> WORK TO COMPLETE: Copy out the items below, swapping every "column header" for "column title" and changing nothing else.

[Saved entries]
---

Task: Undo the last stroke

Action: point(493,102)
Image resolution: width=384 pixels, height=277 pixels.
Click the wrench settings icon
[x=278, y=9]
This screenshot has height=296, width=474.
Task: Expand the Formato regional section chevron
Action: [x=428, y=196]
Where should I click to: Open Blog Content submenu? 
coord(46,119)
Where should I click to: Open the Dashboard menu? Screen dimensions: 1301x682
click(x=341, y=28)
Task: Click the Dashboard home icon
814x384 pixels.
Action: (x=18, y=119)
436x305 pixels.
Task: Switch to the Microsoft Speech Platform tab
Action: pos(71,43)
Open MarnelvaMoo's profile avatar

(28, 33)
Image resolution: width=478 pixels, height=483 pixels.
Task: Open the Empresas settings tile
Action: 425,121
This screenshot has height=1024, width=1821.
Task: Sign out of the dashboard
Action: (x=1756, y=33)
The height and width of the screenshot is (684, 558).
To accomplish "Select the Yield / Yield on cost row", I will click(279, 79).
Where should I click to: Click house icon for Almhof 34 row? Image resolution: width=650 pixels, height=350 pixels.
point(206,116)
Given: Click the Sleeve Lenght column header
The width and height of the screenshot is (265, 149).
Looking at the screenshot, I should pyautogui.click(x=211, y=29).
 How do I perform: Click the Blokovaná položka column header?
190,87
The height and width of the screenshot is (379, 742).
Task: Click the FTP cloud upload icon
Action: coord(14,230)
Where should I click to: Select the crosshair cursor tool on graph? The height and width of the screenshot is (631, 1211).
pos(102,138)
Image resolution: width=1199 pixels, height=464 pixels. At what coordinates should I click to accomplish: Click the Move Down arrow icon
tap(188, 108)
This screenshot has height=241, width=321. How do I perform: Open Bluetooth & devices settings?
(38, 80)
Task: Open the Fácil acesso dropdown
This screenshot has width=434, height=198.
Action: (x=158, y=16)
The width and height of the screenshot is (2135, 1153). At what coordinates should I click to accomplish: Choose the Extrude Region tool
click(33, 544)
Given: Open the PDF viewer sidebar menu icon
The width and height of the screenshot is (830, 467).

---

> SOLUTION BELOW:
Task: Undo the last stroke

Action: point(493,102)
Image resolution: width=384 pixels, height=277 pixels.
Click the wrench settings icon
[x=278, y=9]
This screenshot has height=296, width=474.
Task: Expand the Formato regional section chevron
Action: [x=428, y=196]
Where should I click to: Open Blog Content submenu? 
coord(46,119)
Where should I click to: Open the Dashboard menu? Screen dimensions: 1301x682
click(x=341, y=28)
Task: Click the Dashboard home icon
814x384 pixels.
Action: (x=18, y=119)
436x305 pixels.
Task: Switch to the Microsoft Speech Platform tab
Action: pos(71,43)
Open MarnelvaMoo's profile avatar

(28, 33)
Image resolution: width=478 pixels, height=483 pixels.
Task: Open the Empresas settings tile
Action: 425,121
This screenshot has height=1024, width=1821.
Task: Sign out of the dashboard
Action: (x=1756, y=33)
The height and width of the screenshot is (684, 558).
To accomplish "Select the Yield / Yield on cost row", I will click(279, 79).
Where should I click to: Click house icon for Almhof 34 row? Image resolution: width=650 pixels, height=350 pixels.
point(206,116)
Given: Click the Sleeve Lenght column title
The width and height of the screenshot is (265, 149).
Looking at the screenshot, I should pyautogui.click(x=211, y=29).
 How do I perform: Click the Blokovaná položka column title?
190,87
The height and width of the screenshot is (379, 742).
Task: Click the FTP cloud upload icon
Action: coord(14,230)
Where should I click to: Select the crosshair cursor tool on graph? The height and width of the screenshot is (631, 1211).
pos(102,138)
Image resolution: width=1199 pixels, height=464 pixels. At what coordinates should I click to accomplish: Click the Move Down arrow icon
tap(188, 108)
This screenshot has height=241, width=321. How do I perform: Open Bluetooth & devices settings?
(38, 80)
Task: Open the Fácil acesso dropdown
This screenshot has width=434, height=198.
Action: (x=158, y=16)
The width and height of the screenshot is (2135, 1153). At what coordinates should I click to accomplish: Choose the Extrude Region tool
click(33, 544)
Given: Open the PDF viewer sidebar menu icon
The width and height of the screenshot is (830, 467).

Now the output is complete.